MATERIAL FOR THIS TASK =

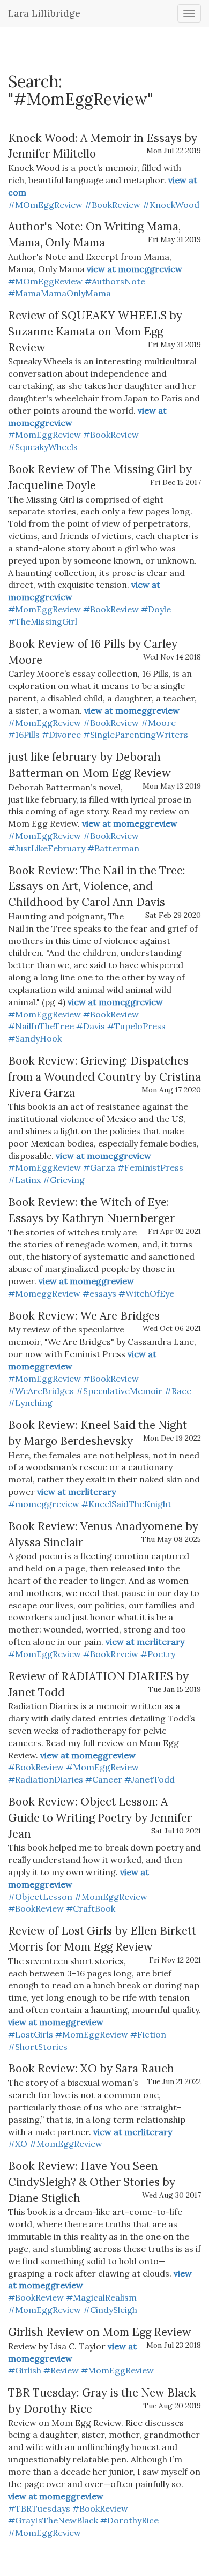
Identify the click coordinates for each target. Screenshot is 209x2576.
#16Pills (24, 734)
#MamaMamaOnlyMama (59, 293)
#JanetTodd (149, 1779)
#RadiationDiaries (45, 1779)
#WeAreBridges (41, 1391)
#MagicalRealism (101, 2297)
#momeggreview (43, 1504)
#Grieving (64, 1179)
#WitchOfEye (146, 1293)
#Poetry (157, 1654)
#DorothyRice (129, 2520)
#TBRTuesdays (39, 2508)
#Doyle (156, 609)
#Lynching (30, 1402)
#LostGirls (30, 2034)
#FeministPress (150, 1167)
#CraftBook (90, 1908)
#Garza (99, 1167)
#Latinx (24, 1179)
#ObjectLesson (40, 1896)
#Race (178, 1391)
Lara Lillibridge (44, 13)
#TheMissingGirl (42, 621)
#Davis (90, 1026)
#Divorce (61, 734)
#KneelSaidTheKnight (126, 1504)
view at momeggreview (134, 269)
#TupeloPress (136, 1026)
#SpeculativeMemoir (119, 1391)
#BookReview (112, 204)
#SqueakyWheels (43, 446)
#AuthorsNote (115, 281)
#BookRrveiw (110, 1654)
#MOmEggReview (45, 204)
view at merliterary (76, 1491)
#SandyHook (35, 1038)
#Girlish (24, 2370)
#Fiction (148, 2034)
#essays (99, 1293)
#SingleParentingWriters (135, 734)
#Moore (158, 722)
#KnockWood (171, 204)
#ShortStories (38, 2046)
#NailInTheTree (41, 1026)
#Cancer (103, 1779)
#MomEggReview (44, 434)
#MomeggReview (44, 1293)
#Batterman (113, 848)
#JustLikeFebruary (46, 848)
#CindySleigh (110, 2309)
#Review (61, 2370)
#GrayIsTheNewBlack (53, 2520)
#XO (17, 2143)
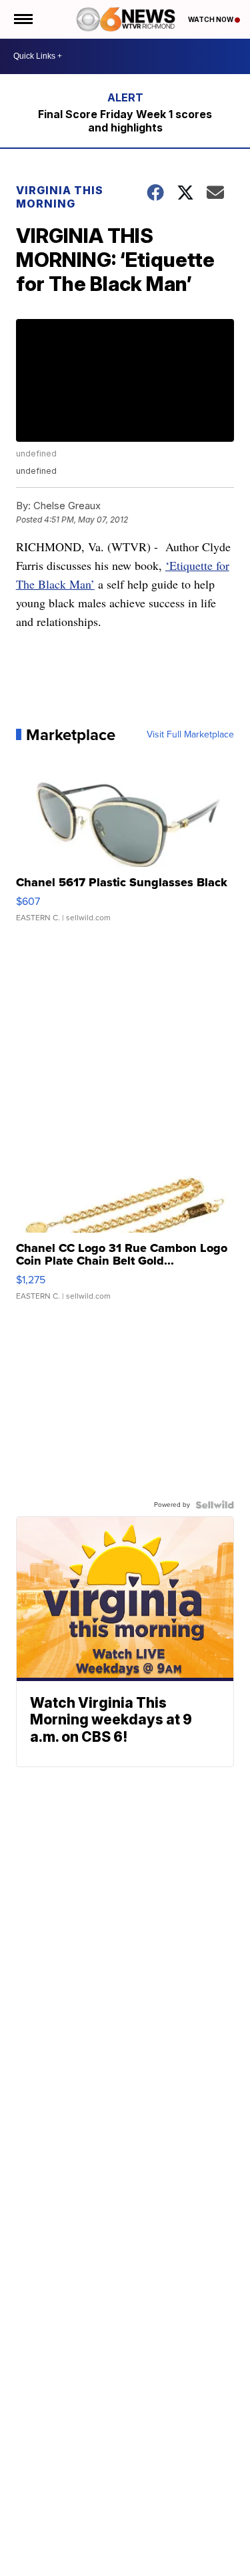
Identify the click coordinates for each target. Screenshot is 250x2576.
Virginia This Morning (59, 197)
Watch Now (211, 19)
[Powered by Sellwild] (214, 1505)
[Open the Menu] (22, 19)
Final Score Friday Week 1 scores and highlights (125, 120)
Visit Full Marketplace (190, 734)
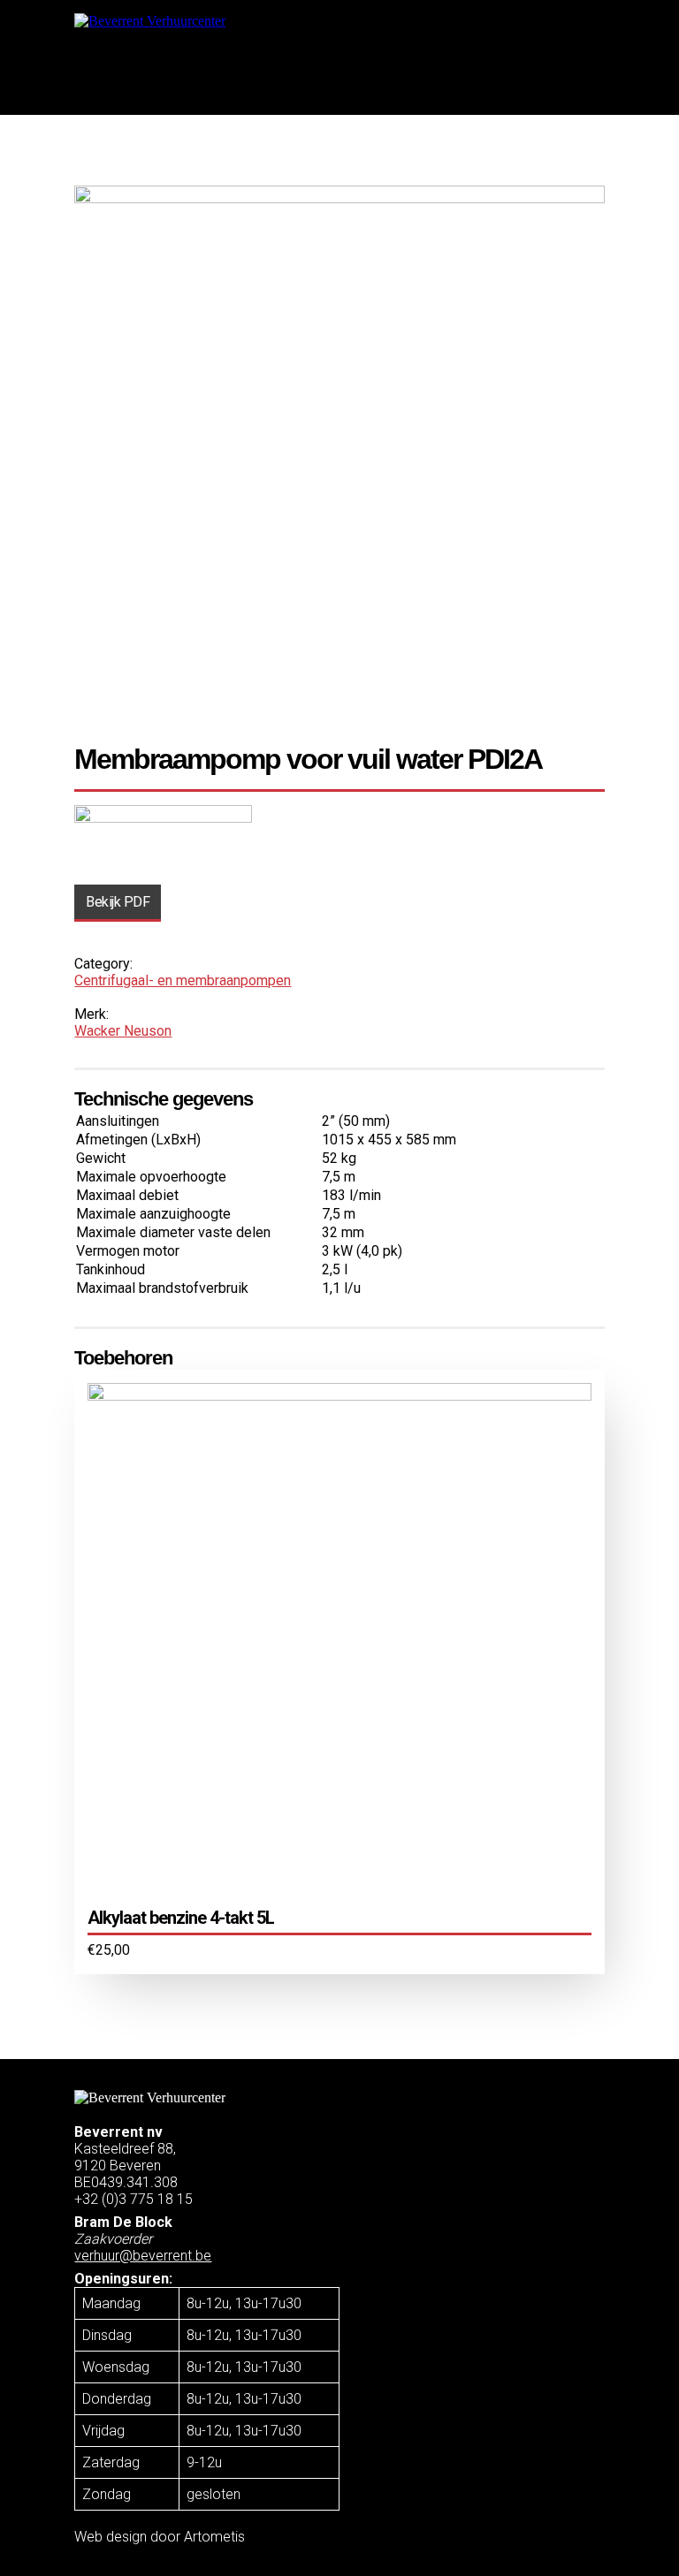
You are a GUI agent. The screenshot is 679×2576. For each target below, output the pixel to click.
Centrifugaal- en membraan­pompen (182, 980)
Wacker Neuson (123, 1030)
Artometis (214, 2536)
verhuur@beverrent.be (142, 2255)
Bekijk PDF (117, 901)
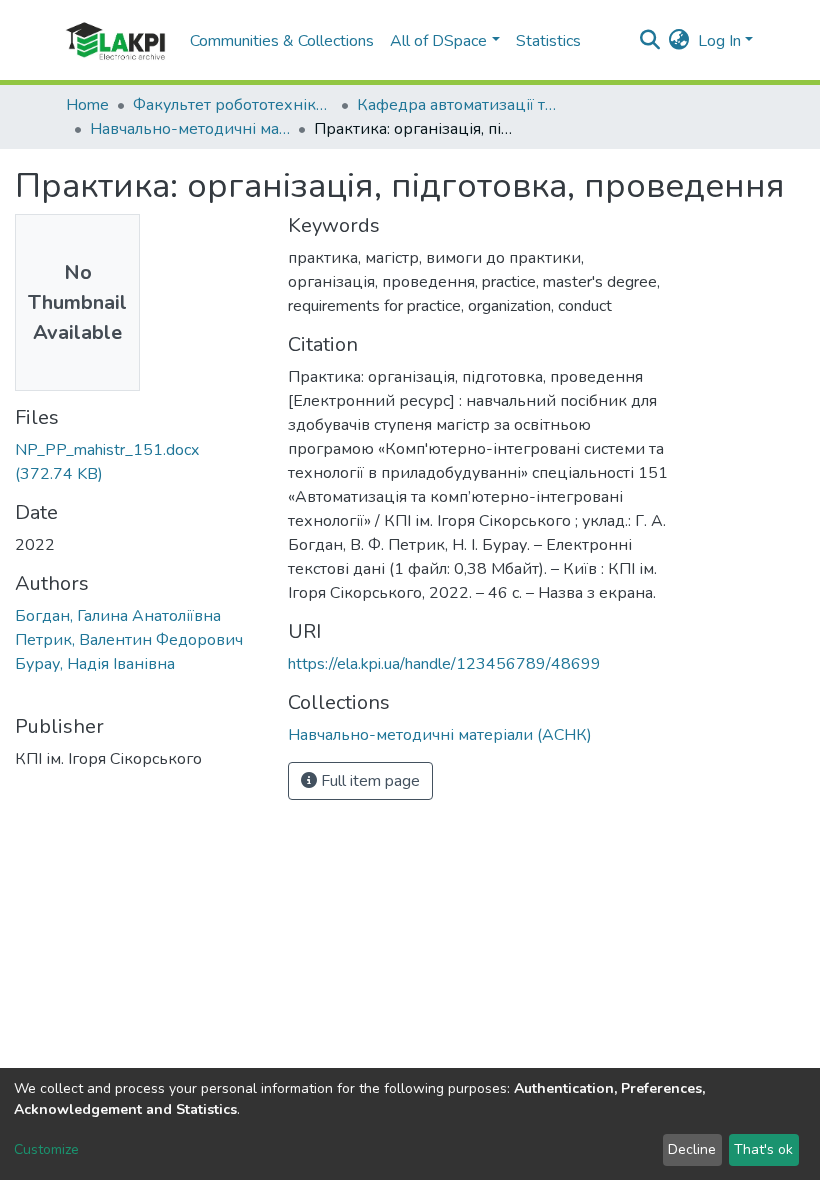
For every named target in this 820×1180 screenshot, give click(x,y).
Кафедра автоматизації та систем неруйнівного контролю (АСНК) (457, 105)
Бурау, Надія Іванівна (95, 664)
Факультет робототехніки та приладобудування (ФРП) (233, 105)
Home (87, 105)
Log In (719, 41)
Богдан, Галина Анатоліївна (118, 616)
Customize (46, 1149)
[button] (679, 41)
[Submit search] (650, 41)
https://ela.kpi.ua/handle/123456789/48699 (444, 664)
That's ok (763, 1149)
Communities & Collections (282, 41)
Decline (692, 1149)
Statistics (548, 41)
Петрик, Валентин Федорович (129, 640)
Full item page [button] (368, 781)
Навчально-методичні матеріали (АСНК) (190, 129)
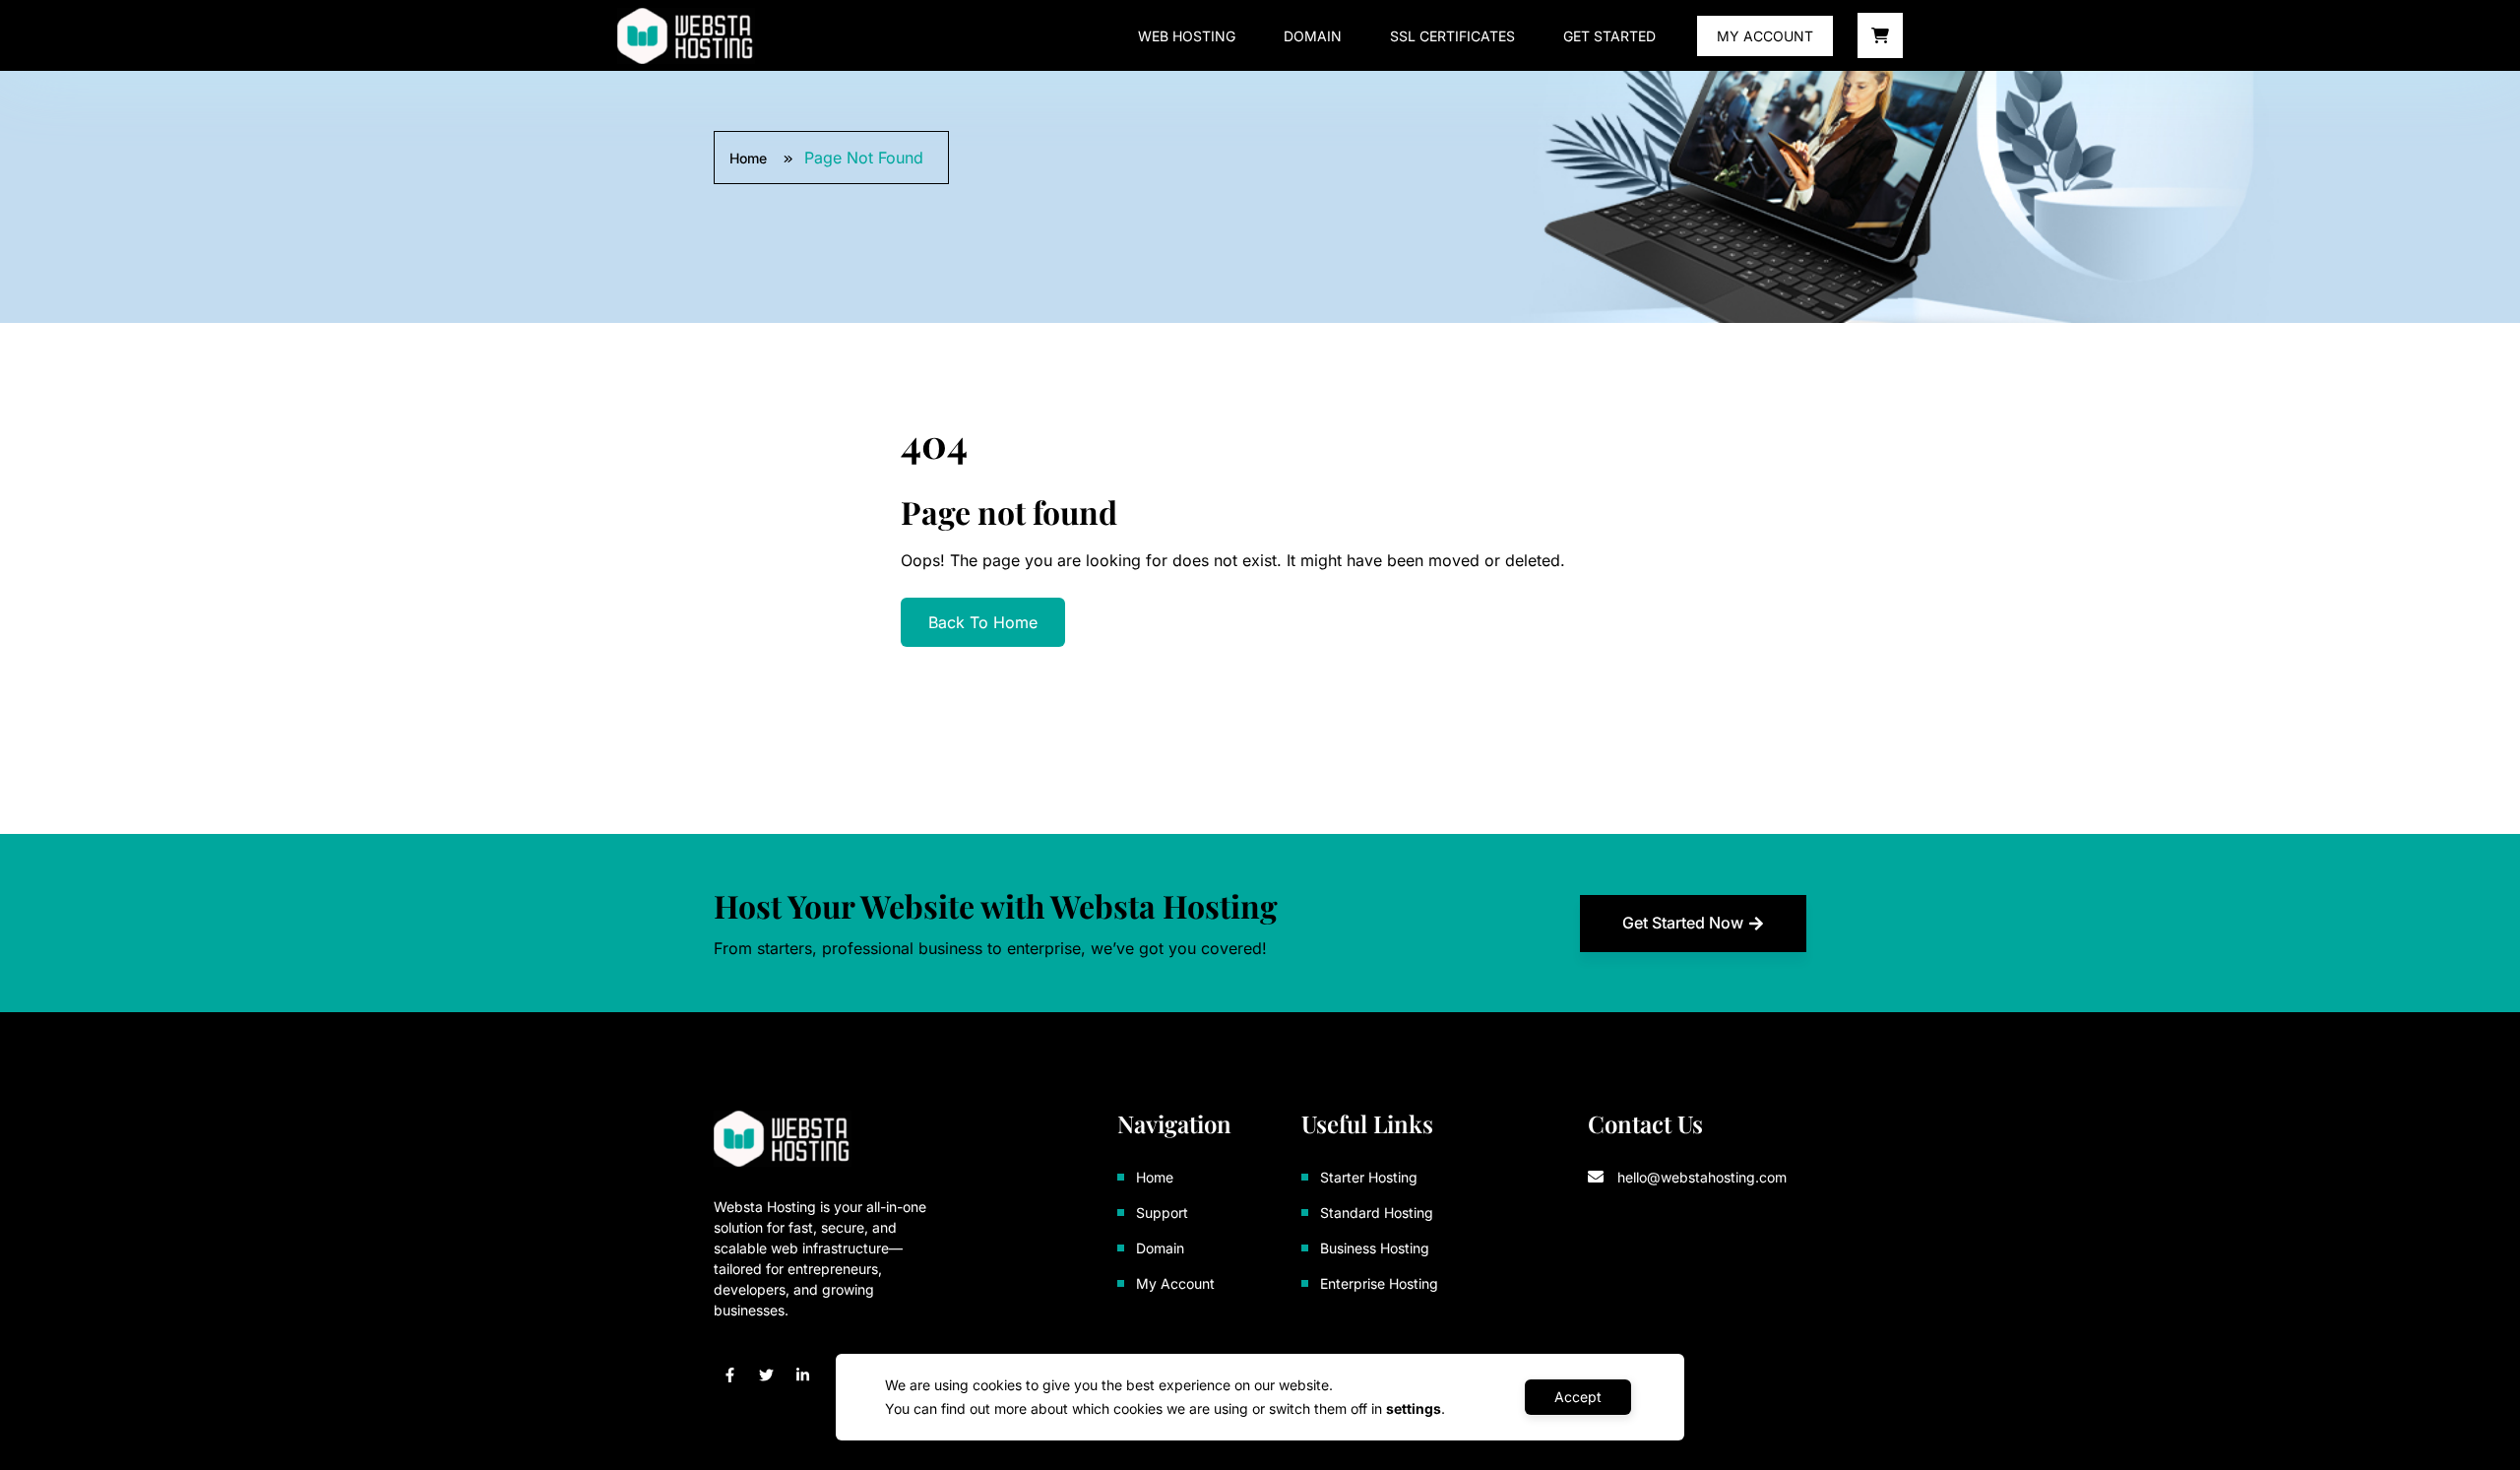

INSTRUCTIONS TO FOLLOW =
Could you find each line in the entries that contains the string "Full" and copy it?

SOLUTION TO THE EXERCISE =
Visit Full Marketplace (190, 734)
Full item page [button] (368, 781)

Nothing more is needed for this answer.